複雑な罠に様々な場所に設置され、スキルを有する強力な魔獣が出現する。

だが、それ以上に厄介なのは魔獣の戦い方の変化だ。

そう、下層に来れば魔獣たちは違う種類の魔獣同士で前衛、後衛に別れたパーティーを組み、冒険者へと襲ってくるのだ。


……そして、オーガとリッチというパーティーは下層の中でも高難易度だと言われる組み合わせだった。

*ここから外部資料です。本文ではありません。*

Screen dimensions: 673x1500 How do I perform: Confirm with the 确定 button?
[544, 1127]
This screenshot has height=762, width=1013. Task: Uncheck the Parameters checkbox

「っ!何で下層に入って直ぐのところでリッチとオーガのパーティーにっ!お兄さん!」


僕の前にいたナルセーナが強張った顔で、言外に上層に戻ろうと求めるのが分かる。

それは当然の判断だろう。

普通に考えれば、オーガとリッチなんて絶対に二人では勝てるわけがない相手だ。

何せ、オーガの中には一匹だけ通常のオーガよりも大きな、強化種さえいるのだから。

これから一流パーティーの人間だって逃走を選ぶ。


……だが、逃げること出来るかどうかはまた別の話だった。


「無理だ。魔法スキルを有するリッチがいる今、背を向けるのはリスクが高すぎる。それにこのまま上層に逃げれば二次被害が起こりかねない」


「ーーーっ!」


僕の言葉に状況が理解できたナルセーナは唇を噛みしめて、拳を強く握る。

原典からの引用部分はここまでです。